Extract to read:
§

Recent industry news makes this especially timely: on December 9, 2025, Anthropic donated MCP to the Linux Foundation and co‑founded the Agentic AI Foundation (AAIF) with Block and OpenAI. MCP is now joined by Block’s Goose agent framework and OpenAI’s AGENTS.md spec as the founding projects of the AAIF.

🧠 What is MCP?

MCP acts like a “USB‑C port” for AI agents. It defines a client–server protocol that lets models call external tools, databases or APIs through standardised actions. MCP servers wrap services—such as file systems, web searches or device controls—behind simple JSON‑RPC endpoints. MCP Clients (like EchoKit or Anthropic’s Claude Code) connect to one or more MCP servers and dynamically discover available tools. When the model needs information or wants to perform an action, it sends a tool request; the server executes the tool and returns results for the model to use.

MCP’s adoption has been rapid: within a year of its release there were over 10,000 public MCP servers and more than 97 million SDK downloads. It’s been integrated into major platforms like ChatGPT, Claude, Cursor, Gemini, Microsoft Copilot and VS Code. By placing MCP under the AAIF, Anthropic and its partners ensure that this crucial infrastructure remains open, neutral and community‑driven.

§

Data taken from a dataset
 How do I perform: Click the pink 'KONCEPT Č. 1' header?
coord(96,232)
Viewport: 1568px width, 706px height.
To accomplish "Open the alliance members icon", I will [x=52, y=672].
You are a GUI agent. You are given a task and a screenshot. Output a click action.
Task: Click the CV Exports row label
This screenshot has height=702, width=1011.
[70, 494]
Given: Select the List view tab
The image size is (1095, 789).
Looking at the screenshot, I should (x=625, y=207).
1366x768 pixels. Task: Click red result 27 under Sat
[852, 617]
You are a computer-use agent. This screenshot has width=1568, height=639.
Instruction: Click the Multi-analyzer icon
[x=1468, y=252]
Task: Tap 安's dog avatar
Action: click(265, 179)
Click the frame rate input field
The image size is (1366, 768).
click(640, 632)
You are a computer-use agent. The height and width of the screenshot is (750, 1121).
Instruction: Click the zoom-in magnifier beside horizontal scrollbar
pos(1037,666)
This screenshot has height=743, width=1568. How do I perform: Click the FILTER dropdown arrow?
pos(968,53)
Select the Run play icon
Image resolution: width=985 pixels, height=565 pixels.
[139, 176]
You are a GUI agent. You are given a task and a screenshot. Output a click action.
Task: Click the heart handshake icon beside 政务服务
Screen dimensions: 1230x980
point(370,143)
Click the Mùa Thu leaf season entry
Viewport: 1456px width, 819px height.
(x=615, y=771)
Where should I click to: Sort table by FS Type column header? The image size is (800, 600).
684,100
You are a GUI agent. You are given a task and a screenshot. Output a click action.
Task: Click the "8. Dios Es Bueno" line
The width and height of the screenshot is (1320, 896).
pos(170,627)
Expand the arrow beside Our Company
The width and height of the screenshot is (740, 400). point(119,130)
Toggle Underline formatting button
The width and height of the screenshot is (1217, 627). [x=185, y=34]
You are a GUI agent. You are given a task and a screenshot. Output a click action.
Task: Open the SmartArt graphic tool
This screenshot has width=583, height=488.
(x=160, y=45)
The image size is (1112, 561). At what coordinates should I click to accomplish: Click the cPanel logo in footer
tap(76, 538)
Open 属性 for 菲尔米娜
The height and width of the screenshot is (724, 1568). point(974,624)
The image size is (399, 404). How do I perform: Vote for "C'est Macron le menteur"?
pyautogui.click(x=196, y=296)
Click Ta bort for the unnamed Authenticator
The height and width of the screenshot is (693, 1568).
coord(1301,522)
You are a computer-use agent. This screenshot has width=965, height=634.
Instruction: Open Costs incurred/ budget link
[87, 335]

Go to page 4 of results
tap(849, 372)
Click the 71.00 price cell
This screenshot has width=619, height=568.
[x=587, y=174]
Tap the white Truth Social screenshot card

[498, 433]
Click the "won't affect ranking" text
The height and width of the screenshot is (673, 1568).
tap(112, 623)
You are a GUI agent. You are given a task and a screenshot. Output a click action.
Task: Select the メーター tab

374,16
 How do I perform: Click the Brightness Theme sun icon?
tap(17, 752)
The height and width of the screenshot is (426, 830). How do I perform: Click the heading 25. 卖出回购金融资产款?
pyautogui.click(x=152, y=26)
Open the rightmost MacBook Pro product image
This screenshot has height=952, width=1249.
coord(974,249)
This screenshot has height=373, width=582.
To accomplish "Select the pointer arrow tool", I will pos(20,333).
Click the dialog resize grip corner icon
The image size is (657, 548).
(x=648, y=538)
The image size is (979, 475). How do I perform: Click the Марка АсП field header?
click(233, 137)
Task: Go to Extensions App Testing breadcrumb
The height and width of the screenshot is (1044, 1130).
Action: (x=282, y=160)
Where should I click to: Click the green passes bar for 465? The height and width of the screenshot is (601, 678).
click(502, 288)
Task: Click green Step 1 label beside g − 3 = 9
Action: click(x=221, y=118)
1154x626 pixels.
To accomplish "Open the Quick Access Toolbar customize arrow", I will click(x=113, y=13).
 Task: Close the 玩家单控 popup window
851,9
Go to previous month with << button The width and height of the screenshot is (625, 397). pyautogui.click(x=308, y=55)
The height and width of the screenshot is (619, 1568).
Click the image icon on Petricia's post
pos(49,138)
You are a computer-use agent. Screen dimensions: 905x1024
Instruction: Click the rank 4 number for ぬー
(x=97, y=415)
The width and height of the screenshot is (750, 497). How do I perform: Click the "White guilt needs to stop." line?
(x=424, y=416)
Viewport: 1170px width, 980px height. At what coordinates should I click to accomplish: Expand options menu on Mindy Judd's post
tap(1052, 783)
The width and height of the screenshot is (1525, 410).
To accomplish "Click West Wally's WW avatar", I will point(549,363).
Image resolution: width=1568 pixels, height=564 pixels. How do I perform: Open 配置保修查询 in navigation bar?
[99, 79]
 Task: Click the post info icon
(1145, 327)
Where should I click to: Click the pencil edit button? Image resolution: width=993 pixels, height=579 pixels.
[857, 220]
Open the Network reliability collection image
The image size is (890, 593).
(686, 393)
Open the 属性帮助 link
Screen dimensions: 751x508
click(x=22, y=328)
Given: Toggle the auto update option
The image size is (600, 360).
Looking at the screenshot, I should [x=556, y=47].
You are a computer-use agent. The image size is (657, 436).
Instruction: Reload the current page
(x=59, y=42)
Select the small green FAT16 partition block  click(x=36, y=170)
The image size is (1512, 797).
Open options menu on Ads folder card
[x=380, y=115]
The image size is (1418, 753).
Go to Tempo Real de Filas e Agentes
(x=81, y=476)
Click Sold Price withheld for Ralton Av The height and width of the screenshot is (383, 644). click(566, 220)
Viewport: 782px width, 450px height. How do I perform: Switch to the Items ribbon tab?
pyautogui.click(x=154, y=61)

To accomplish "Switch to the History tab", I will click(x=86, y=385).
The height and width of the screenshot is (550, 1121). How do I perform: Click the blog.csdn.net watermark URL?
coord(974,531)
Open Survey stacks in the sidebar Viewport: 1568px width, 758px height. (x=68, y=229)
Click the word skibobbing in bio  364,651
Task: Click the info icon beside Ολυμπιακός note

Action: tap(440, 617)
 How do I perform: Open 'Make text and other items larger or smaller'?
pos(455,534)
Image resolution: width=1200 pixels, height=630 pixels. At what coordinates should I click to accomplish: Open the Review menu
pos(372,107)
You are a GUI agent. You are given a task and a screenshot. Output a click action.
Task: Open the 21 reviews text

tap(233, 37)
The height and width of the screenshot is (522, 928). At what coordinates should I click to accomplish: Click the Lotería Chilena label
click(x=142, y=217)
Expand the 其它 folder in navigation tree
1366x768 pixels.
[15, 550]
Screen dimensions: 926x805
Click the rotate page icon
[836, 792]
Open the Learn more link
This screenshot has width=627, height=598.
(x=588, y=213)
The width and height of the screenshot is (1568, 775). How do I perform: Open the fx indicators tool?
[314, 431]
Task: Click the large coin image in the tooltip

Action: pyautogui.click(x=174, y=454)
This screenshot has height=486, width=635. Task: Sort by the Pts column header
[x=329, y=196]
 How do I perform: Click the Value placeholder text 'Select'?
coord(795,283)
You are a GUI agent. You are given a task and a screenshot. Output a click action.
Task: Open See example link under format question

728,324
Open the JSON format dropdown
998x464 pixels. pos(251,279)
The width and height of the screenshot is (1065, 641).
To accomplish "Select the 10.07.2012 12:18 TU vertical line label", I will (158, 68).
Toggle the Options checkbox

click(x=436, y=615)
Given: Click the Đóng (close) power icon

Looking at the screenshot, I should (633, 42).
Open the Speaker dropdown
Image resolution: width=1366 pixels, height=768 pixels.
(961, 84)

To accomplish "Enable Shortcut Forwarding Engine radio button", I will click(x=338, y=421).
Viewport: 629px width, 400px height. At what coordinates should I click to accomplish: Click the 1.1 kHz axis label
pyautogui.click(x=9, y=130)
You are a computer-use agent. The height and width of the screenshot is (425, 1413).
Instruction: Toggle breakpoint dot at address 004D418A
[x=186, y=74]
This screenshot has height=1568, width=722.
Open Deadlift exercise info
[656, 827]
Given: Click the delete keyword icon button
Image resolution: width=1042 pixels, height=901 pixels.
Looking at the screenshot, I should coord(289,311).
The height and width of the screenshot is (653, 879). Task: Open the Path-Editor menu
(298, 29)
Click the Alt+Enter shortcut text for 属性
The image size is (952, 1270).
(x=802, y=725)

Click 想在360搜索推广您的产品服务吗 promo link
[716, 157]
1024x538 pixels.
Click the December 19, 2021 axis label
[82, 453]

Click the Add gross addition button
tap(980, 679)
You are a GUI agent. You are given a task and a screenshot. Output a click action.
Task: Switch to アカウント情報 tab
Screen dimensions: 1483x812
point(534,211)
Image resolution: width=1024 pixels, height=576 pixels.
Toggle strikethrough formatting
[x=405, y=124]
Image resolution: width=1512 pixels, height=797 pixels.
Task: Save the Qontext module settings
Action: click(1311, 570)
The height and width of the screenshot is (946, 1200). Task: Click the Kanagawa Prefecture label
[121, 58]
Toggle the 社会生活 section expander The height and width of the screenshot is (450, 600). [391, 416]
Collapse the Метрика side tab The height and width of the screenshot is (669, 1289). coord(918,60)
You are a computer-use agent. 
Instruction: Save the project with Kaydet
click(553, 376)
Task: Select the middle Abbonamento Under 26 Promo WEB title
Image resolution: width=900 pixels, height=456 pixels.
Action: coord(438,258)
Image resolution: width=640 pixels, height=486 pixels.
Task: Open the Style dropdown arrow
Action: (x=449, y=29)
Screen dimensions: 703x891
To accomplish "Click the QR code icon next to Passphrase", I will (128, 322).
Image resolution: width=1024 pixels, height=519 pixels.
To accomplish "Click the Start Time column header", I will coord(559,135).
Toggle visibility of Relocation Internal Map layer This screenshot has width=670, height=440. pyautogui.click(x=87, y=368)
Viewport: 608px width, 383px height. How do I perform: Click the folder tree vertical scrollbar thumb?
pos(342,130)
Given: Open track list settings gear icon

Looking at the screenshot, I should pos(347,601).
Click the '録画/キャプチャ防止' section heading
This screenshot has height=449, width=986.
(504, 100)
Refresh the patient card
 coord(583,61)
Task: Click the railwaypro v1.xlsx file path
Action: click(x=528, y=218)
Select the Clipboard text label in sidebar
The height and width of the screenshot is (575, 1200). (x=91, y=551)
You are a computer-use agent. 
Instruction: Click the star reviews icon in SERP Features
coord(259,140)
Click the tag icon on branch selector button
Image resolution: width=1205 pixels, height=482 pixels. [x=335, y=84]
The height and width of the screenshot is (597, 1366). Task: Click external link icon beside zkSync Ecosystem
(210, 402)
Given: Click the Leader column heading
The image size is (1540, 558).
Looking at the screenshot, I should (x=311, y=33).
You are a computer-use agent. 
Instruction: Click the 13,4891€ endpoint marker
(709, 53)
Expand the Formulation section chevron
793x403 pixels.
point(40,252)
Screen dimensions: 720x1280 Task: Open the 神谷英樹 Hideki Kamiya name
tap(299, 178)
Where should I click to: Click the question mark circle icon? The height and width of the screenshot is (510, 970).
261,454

§

Work item: Continue the passage on the Model Context Protocol, picking up after its final sentence.

Task answer:
🔧 Connect EchoKit to an MCP Server

To make EchoKit call external tools, we simply point it to an MCP server. Add a section like the following to your config.toml:

[[llm.mcp_server]]
server = "MCP_SERVER_URL"
type = "http_streamable"

server – the URL of the MCP server (replace this with the server you want to use).

type – http_streamable and SSE mode are supported.

Once configured, EchoKit will automatically maintain a connection to the MCP server. When the LLM detects that it needs to call a tool, it issues a request via MCP and merges the response into the LLM. So, if you want to use MCP server, the LLM you used must support tool call. Here are some recommendations:

  • Open source models: Qwen3, GPT-OSS, Llama 3.1
  • Close source models: Gemini, OpenAI, Claude

🌐 Example: Adding a Web Search Tool

To demonstrate, let’s connect EchoKit to a web‑search MCP server. Many open‑source servers provide a search tool that scrapes public search engine results—often without requiring API keys.

Adding the server to your configuration. Here I use the GPT-OSS-120B model hosted on Groq and the tavily MCP server:

[llm]
llm_chat_url = "https://api.groq.com/openai/v1/chat/completions"
api_key = "YOUR API KEY"
model = "openai/gpt-oss-120b"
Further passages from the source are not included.